• _About this exercise_: Look through the records below, and copy out every line that holds the string "beside".

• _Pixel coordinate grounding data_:
§ §

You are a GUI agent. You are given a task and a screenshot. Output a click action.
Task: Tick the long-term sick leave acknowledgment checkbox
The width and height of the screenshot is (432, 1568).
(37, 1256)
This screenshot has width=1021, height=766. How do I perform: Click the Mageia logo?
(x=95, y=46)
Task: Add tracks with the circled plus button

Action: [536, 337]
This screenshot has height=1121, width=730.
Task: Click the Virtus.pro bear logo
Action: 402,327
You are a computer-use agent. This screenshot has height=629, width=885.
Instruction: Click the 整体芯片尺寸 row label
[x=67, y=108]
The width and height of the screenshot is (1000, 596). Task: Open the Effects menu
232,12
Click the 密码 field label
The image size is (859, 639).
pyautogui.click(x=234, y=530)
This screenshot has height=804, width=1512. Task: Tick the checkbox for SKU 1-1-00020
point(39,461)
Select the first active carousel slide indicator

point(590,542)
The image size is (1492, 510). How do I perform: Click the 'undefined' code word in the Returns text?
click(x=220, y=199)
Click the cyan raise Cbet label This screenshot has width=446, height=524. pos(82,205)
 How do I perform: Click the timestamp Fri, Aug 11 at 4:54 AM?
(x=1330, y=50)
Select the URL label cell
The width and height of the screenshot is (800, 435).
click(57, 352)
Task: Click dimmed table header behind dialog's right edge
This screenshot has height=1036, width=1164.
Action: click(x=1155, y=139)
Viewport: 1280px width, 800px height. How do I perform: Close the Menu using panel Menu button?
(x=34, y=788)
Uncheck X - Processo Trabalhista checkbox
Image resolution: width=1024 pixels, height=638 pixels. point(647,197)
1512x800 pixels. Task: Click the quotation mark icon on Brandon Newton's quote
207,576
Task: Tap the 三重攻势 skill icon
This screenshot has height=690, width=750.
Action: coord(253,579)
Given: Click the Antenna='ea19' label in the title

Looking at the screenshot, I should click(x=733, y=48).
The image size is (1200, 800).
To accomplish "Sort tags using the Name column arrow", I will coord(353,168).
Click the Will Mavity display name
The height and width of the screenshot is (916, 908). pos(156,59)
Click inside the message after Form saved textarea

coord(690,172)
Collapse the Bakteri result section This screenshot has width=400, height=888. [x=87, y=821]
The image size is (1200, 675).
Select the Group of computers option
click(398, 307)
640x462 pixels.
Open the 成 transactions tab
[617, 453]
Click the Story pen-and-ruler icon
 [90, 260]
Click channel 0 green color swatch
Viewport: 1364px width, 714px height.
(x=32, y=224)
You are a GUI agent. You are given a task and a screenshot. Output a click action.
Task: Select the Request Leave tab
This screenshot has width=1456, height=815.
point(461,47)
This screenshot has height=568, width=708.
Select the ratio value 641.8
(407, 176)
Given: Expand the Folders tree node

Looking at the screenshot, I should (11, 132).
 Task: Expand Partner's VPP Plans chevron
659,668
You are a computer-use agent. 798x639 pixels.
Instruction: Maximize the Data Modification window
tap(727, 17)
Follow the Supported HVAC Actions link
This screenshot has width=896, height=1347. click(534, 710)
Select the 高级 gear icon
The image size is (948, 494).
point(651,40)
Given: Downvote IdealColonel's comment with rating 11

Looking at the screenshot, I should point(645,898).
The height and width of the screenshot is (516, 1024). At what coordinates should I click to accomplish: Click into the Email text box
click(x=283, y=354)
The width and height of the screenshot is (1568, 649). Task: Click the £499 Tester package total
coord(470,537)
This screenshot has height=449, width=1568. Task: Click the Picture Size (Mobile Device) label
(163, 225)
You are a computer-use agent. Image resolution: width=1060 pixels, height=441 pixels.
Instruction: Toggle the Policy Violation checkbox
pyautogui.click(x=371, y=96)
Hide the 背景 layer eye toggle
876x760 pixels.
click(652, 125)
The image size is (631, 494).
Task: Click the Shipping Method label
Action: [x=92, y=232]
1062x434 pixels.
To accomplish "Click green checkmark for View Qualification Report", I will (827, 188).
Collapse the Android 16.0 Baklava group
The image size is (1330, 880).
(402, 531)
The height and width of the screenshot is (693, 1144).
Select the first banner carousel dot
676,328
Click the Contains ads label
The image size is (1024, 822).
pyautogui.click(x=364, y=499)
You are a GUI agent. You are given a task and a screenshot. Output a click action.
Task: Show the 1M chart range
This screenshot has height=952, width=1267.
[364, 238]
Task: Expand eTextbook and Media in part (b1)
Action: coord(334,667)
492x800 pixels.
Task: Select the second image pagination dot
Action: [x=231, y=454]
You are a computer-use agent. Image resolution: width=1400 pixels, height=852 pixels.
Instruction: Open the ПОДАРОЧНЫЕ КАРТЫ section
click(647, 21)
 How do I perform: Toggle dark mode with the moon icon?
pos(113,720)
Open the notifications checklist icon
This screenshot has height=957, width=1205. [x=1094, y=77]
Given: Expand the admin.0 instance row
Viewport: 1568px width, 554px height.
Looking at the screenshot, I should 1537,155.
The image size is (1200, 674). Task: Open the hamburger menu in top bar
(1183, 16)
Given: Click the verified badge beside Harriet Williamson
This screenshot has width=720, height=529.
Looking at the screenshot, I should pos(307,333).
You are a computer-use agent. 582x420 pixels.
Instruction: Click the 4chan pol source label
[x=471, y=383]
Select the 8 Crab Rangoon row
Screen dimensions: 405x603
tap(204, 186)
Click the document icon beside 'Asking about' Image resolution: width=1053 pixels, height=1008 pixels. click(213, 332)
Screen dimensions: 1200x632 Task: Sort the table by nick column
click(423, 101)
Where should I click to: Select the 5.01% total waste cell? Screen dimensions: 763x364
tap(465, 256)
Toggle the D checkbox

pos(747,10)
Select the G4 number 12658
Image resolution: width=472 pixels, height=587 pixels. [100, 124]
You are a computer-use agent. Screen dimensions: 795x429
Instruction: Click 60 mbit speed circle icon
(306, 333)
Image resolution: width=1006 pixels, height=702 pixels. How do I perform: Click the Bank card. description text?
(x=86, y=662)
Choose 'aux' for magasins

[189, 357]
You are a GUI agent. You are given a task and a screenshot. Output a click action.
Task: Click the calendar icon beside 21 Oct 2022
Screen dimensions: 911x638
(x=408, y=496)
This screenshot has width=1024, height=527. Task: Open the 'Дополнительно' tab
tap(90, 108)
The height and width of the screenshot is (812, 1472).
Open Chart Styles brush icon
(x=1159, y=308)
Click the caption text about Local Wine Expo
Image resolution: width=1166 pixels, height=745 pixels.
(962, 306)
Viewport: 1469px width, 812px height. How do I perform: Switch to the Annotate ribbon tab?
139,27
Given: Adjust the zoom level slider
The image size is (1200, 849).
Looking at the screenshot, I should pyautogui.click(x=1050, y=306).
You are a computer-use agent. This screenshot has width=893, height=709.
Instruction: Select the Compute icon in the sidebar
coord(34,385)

§ §

• _Solution for this problem_:
Given: Click the verified badge beside Harriet Williamson
Click the document icon beside 'Asking about' Image resolution: width=1053 pixels, height=1008 pixels. click(213, 332)
Task: Click the calendar icon beside 21 Oct 2022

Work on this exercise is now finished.